▸ Task brief:
All that should come back is the lines of the data below from the one containing "1220x662 pixels." to the one containing "Click the Featured Items banner heading", inclusive, exactly as they stand.

----

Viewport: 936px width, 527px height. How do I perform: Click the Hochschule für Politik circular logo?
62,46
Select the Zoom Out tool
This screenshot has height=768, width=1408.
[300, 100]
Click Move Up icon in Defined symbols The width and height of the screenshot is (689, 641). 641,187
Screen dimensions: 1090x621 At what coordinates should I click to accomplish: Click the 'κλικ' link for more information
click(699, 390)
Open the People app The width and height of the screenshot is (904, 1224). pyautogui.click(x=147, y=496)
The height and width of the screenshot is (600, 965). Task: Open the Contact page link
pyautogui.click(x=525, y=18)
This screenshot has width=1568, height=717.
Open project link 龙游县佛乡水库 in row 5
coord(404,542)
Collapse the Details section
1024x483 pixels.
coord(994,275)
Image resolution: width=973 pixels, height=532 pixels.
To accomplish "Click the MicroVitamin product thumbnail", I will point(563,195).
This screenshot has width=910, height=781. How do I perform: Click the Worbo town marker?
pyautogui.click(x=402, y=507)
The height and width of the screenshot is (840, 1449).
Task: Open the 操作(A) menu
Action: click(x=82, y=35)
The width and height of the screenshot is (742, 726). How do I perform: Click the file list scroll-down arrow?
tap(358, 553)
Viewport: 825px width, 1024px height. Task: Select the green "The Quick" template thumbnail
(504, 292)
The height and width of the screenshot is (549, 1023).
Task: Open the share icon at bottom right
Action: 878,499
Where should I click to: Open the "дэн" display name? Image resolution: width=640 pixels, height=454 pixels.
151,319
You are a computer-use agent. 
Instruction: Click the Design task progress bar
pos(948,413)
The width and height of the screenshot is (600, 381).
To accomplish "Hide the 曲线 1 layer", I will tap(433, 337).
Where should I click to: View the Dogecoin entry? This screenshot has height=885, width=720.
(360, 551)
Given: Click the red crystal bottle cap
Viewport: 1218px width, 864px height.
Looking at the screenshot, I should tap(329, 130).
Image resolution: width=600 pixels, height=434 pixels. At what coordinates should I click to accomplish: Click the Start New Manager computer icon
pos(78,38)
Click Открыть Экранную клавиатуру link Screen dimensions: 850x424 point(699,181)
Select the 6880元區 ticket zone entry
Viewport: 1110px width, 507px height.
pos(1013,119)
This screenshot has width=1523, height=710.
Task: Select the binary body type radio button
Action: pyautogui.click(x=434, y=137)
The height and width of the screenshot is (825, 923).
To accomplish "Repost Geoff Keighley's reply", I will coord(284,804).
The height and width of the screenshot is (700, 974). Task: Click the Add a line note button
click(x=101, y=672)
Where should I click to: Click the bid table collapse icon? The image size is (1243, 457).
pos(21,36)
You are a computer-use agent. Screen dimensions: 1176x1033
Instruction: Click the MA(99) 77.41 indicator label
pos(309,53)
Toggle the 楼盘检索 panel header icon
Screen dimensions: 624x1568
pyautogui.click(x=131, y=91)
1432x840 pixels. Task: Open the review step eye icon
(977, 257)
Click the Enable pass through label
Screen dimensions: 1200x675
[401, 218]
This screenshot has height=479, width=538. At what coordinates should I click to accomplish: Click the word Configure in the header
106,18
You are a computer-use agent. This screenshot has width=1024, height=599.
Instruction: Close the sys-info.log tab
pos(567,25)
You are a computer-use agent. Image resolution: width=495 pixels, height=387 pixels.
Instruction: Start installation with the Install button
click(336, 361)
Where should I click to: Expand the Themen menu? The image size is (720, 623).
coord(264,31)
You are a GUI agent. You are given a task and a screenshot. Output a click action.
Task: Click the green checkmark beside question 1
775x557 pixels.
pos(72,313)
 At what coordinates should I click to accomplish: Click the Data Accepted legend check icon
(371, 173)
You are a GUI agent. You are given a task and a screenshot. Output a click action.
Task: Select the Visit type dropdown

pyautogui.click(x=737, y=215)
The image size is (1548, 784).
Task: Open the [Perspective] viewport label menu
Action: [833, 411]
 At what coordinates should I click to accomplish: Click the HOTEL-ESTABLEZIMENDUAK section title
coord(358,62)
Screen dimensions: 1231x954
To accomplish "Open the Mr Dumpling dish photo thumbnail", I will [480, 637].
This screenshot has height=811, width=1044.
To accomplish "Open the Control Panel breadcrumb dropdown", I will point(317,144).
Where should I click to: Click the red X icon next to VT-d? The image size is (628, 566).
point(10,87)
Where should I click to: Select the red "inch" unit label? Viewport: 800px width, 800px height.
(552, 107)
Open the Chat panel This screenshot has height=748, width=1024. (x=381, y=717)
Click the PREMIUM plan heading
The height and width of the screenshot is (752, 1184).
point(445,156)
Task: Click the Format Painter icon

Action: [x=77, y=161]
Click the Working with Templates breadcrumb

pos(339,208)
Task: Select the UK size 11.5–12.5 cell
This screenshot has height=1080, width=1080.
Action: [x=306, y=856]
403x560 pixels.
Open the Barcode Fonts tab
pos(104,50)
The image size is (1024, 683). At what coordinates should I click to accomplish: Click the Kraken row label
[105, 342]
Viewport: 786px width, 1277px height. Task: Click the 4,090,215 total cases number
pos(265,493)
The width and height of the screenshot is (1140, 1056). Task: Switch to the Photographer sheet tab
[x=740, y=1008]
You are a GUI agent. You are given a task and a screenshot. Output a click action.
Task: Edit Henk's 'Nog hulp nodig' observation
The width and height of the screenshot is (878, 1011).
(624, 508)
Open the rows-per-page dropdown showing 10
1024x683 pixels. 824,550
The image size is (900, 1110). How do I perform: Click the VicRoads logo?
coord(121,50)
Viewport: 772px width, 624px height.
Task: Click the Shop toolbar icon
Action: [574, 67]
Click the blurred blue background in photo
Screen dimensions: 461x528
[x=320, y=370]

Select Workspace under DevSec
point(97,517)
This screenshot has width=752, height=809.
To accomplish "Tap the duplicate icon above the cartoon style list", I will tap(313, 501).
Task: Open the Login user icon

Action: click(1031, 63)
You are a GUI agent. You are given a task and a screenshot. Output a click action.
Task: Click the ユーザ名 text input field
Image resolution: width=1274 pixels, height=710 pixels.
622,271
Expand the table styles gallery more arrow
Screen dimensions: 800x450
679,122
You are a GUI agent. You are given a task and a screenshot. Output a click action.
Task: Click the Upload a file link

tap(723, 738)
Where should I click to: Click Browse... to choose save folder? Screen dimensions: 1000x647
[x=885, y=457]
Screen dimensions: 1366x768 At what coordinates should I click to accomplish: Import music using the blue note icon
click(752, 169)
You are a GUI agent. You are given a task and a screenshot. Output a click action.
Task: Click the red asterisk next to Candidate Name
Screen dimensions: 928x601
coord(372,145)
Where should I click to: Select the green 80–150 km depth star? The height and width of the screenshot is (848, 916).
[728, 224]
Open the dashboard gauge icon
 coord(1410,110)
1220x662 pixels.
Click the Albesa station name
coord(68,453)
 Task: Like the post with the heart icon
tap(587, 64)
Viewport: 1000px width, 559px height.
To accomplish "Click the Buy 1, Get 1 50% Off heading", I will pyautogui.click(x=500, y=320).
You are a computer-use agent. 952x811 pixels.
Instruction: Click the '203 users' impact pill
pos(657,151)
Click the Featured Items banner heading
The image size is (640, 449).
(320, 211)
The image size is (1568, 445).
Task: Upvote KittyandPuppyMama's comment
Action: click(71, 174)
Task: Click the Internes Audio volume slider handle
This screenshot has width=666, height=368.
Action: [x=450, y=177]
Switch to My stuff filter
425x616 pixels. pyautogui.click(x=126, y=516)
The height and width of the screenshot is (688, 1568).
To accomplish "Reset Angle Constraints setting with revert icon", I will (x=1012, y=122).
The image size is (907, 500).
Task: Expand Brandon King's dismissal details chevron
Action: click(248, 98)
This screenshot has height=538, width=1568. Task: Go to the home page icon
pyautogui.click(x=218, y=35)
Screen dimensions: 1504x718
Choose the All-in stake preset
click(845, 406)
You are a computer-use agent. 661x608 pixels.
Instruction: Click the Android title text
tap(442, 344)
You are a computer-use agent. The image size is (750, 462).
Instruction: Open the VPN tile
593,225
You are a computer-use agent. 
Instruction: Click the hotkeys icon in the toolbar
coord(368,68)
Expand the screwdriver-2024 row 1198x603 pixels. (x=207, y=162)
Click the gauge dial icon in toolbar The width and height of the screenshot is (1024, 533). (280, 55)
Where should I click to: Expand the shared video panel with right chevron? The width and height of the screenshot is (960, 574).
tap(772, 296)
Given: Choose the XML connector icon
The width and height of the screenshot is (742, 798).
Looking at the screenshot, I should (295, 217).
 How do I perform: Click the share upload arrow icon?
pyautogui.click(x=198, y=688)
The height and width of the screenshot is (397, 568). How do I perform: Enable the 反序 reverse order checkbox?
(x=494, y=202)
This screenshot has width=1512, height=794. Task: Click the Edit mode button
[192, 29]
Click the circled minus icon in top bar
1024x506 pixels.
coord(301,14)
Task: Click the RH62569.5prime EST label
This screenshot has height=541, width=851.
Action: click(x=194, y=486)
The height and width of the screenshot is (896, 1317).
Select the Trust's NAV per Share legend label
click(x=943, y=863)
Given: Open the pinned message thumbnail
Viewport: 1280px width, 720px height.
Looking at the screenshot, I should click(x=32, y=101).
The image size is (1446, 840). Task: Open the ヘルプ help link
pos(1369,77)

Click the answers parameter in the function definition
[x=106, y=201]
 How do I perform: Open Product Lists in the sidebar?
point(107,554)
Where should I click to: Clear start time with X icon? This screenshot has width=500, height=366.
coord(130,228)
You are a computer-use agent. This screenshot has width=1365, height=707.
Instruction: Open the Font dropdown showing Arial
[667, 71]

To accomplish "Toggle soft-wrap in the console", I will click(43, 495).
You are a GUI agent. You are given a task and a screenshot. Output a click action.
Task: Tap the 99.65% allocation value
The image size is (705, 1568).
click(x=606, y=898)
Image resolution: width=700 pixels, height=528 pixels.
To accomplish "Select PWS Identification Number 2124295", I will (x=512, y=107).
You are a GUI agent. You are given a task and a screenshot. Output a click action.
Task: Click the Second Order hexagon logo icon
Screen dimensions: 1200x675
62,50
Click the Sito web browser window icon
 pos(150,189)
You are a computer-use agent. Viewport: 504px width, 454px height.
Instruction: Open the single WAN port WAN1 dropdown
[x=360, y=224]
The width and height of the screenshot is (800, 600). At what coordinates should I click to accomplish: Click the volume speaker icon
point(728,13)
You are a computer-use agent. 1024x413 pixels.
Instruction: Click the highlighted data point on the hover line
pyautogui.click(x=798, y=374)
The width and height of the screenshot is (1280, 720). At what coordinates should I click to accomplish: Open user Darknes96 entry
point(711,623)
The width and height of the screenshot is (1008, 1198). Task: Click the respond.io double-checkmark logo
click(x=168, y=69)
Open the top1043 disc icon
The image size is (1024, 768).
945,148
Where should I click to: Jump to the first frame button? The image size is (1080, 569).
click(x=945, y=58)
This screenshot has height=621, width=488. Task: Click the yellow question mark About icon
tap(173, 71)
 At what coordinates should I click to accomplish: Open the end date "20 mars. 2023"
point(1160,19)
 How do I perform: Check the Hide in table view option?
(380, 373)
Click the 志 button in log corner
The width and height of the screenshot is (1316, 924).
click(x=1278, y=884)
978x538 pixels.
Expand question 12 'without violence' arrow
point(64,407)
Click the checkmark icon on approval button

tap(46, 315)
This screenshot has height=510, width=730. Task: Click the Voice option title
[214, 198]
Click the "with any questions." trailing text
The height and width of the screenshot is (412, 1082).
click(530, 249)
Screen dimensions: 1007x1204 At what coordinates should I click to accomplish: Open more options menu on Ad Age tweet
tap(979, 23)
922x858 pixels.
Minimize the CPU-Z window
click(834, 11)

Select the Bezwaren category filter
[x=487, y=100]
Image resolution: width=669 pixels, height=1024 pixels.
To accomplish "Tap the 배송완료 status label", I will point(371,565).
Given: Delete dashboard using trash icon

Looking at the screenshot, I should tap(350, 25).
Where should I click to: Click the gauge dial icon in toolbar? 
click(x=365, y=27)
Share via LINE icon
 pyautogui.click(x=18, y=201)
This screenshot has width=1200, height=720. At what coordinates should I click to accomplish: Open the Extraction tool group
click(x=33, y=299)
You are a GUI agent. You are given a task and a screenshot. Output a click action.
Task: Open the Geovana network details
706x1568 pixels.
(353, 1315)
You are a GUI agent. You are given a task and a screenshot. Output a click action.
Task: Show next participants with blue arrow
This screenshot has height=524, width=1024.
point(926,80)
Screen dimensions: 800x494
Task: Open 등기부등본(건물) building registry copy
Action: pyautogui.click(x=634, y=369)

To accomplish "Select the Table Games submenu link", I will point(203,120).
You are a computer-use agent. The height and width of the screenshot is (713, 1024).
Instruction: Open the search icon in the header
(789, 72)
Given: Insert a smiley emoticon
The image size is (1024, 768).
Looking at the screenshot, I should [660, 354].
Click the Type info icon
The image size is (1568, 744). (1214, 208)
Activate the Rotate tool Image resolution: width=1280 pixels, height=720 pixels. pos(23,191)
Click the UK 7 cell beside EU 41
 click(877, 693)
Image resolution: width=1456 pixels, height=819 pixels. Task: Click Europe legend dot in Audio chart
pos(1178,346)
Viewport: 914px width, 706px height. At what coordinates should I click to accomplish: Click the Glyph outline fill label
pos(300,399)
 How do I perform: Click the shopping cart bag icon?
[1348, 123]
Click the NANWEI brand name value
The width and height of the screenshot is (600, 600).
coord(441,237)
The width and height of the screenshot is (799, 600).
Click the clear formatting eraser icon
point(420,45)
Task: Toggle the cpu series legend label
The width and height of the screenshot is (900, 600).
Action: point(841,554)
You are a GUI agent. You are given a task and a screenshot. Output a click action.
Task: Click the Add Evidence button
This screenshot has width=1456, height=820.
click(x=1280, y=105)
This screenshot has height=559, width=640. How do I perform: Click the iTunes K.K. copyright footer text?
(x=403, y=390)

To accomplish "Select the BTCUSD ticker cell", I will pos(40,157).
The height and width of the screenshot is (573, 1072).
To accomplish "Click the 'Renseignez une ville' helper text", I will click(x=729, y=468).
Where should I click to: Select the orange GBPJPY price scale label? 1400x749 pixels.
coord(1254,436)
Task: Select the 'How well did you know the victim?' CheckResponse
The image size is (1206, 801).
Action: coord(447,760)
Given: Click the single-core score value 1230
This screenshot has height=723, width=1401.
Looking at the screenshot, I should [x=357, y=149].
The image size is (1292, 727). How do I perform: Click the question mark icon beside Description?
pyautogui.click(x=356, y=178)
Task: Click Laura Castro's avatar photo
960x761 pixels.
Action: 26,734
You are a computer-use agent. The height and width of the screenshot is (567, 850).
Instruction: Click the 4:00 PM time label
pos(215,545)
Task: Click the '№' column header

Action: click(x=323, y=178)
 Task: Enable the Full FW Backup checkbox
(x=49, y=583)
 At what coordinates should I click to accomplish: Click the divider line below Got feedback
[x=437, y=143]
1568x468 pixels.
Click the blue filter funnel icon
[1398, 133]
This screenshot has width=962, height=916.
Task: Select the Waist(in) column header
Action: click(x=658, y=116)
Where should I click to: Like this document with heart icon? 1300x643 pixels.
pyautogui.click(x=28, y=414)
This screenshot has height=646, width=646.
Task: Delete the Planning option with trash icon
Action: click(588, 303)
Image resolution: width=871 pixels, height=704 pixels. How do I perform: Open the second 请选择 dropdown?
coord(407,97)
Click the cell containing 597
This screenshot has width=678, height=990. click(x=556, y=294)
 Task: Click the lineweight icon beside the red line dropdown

----

▸ Reply:
1220x662 pixels.
Click the Albesa station name
coord(68,453)
 Task: Like the post with the heart icon
tap(587, 64)
Viewport: 1000px width, 559px height.
To accomplish "Click the Buy 1, Get 1 50% Off heading", I will pyautogui.click(x=500, y=320).
You are a computer-use agent. 952x811 pixels.
Instruction: Click the '203 users' impact pill
pos(657,151)
Click the Featured Items banner heading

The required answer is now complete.